Gross profit is calculated by subtracting cost of goods sold from sales. Gross profit percentage is calculated by dividing gross margins by revenue. Current gross profit percentages may not be indicative of future gross profit performance. Gross profit totaled $697,039 for the six months ended May 31, 2021, compared to $321,422 during the six months ended May 31, 2020, respectively. Gross profit percentage was 29.6% and 15.4% for the six months ended May 31, 2021 and 2020, respectively. The increase in gross profit and gross profit percentage for the current year period is attributable to an increase in revenues from truck rental agreements, which typically yield higher profit margins, and improved profit margins from the resale of our trucks.





Operating Expenses


Operating expenses are primarily comprised of compensation, facilities costs and outsourced services. Operating expenses totaled $664,207 for the six months ended May 31, 2021, compared to operating expenses of $483,319 during the six months ended May 31, 2020 representing an increase of $180,888 or 37.4%. The increase in operating expenses is generally related to the increase in our use of consulting and professional services for corporate matters and financing efforts.





Other Income and Expenses



Other income totaled $78,340 for the six months ended May 31, 2021, compared to other expenses of $1,268,689 during the six months ended May 31, 2020 representing an increase in other income of $1,347,029 or 106.2%. Interest expense increased to $358,264 for the six months ended May 31, 2021 from $166,704 during the six months ended May 31, 2020. The increase in interest expense is due to an increase in debt utilized to purchase trucks for our leasing program. We recorded a gain from the change in fair value of derivative liabilities of $424,307 during the six months ended May 31, 2021, compared to a loss from the change in fair value of derivative liabilities of $1,097,549 during the six months ended May 31, 2020.
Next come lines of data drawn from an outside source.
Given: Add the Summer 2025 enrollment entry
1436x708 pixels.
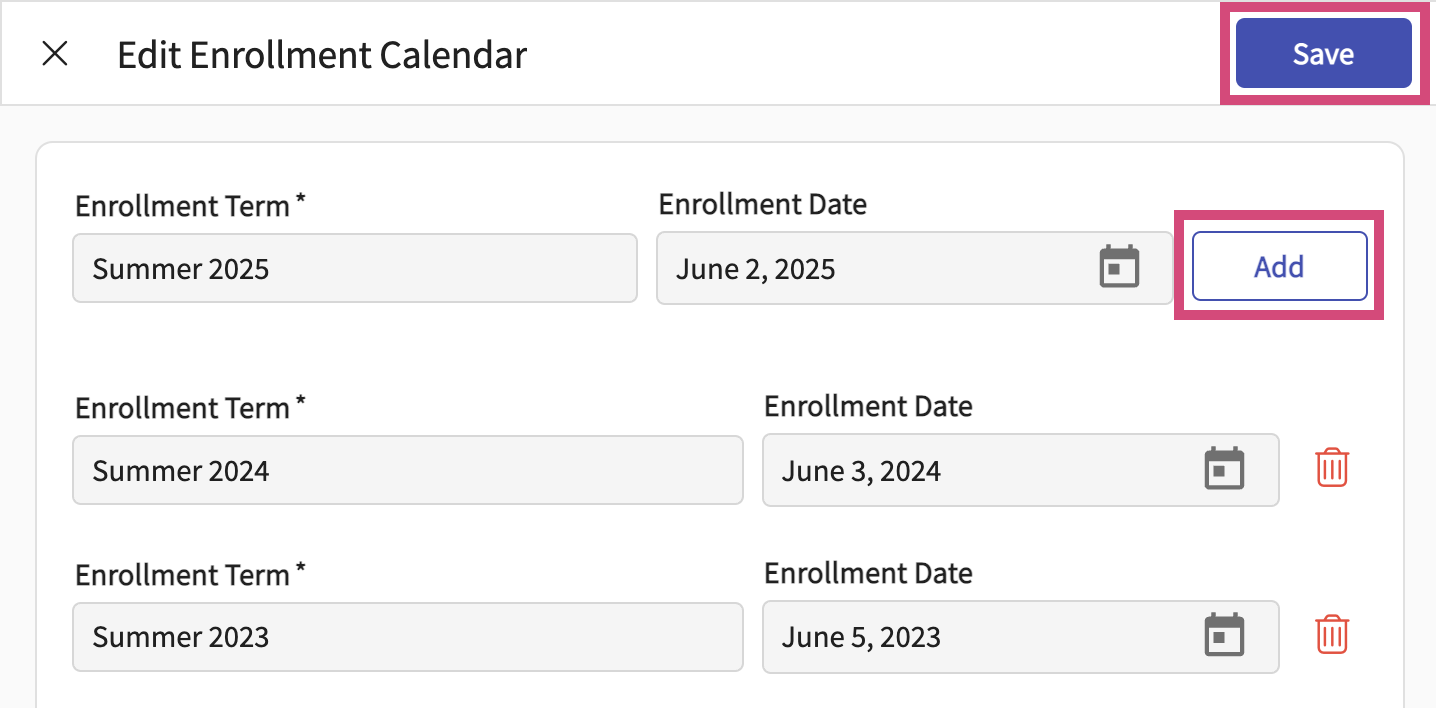Looking at the screenshot, I should pos(1279,267).
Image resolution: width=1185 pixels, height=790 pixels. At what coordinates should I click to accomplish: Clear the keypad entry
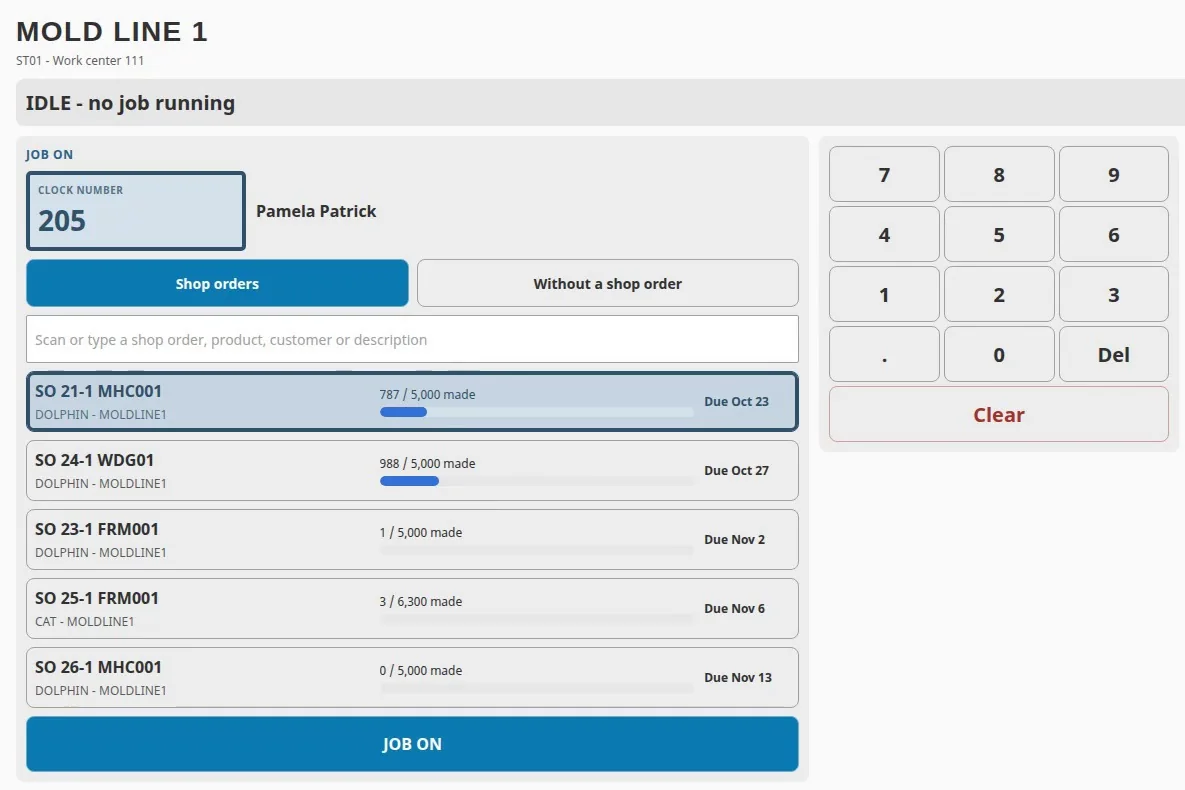998,414
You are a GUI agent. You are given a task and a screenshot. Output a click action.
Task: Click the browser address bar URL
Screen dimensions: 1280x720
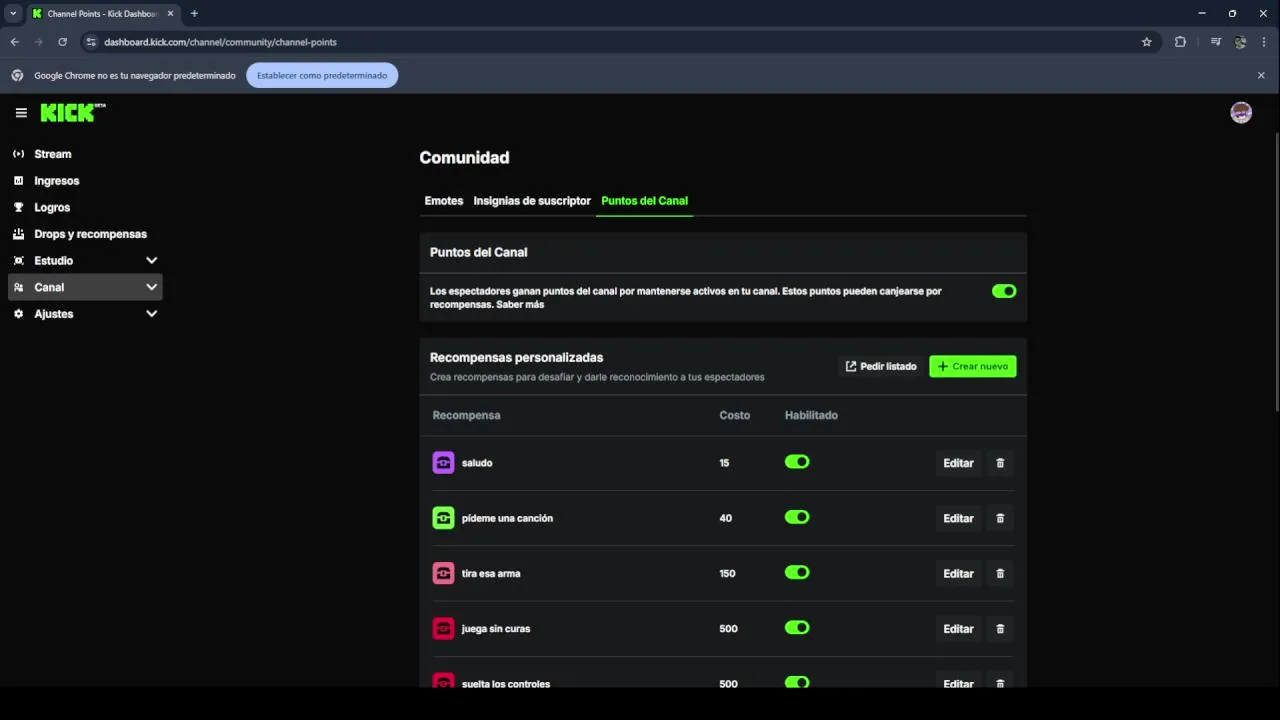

Net Loss Attributable to Common Stockholders

The Company incurred a net loss attributable to common stockholders of $98,111 for the six months ended May 31, 2021, compared to a net loss of $1,832,038 incurred during the six months ended May 31, 2020. The decrease in our net loss attributable to common stockholders is largely attributable to the increase in our gross profits and the gain associated with the change in fair value of derivative liabilities.